According to the guidelines, pharmaceutical companies should include data from genetic tests in applications for new medications when the information is "essential to achieving the dosing, safety or effectiveness described in the drug labeling." Under the guidelines, pharmaceutical companies must submit data from genetic tests to FDA in cases in which medications are tested in clinical trials on a limited population with a certain genetic marker (Wilde Mathews/Davies, Wall Street Journal, 3/23).
In addition, the guidelines require pharmaceutical companies to submit data on valid biomarkers -- genetic variations proven to relate to response to certain medications. The guidelines do not require submission of most other data from genetic tests (New York Times, 3/23). FDA would use voluntary submissions of data from genetic tests for "scientific and informational purposes" (Wall Street Journal, 3/23).

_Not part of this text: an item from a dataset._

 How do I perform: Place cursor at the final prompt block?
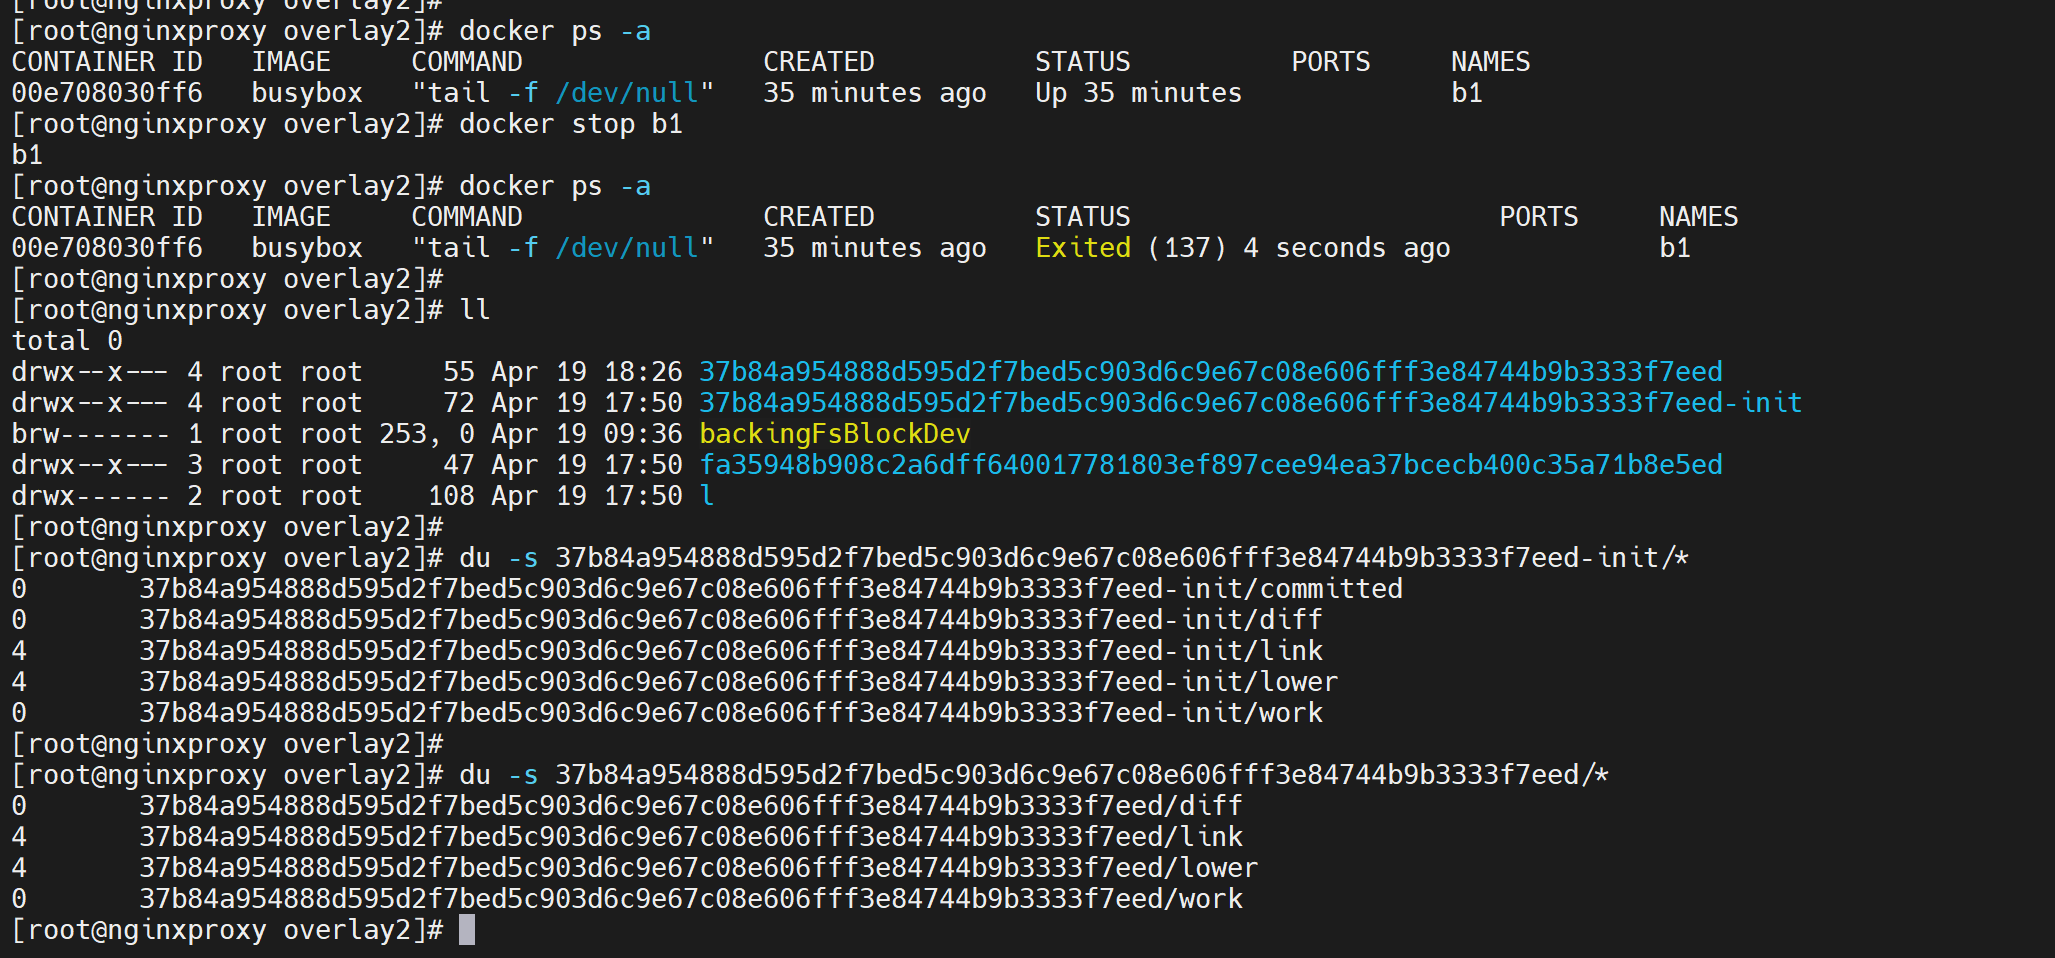(x=467, y=930)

According to the Times, pharmaceutical companies appear "somewhat reluctant" to provide FDA with data from genetic tests because of concerns about the effect on approval decisions and the potential for restricted sales to a limited population. Richard Weinshilboum of the Mayo Clinic said, "When I have consulted with pharmaceutical companies, there's a very strong resistance to the development of a test to be marketed with their drug."
However, the Times reports, the pharmaceutical industry "attitude now seems to be changing" because of recent safety concerns related to some popular medications and because cancer treatments appear more effective when they use genetic markers to help target tumors (New York Times, 3/23). "There has been a lot of reluctance by big pharma to play here," Richard Judson, chief scientific officer at Genaissance Pharmaceuticals, said (Wall Street Journal, 3/23).
However, he added that the new guidelines "will make a lot more companies comfortable about going out and doing this in this space" (New York Times, 3/23). Albert Allen, medical director for the neuroscience platform at Eli Lilly, said that the guidelines are an "attempt by the FDA to start moving forward to better ascertain the risks and benefits for patients" (Wall Street Journal, 3/23).
Edward Abrahams -- executive director of the Personalized Medicine Coalition, which includes companies, academic institutions and others that promote the field -- praised the guidelines, adding, "The government is now the advocate for personalized medicine in an official way."
Janet Woodcock, acting deputy commissioner for operations at FDA, said, "Companies either weren't doing that work because they weren't understanding its regulatory status or they weren't submitting it to us. I can't tell you how important it is for medicine that we move into this paradigm" (New York Times, 3/23).
Larry Lesko, who heads the FDA office that will review the data from genetic tests submitted by pharmaceutical companies, said, "We hope that industry begins to utilize the technology to a greater extent" (Wall Street Journal, 3/23).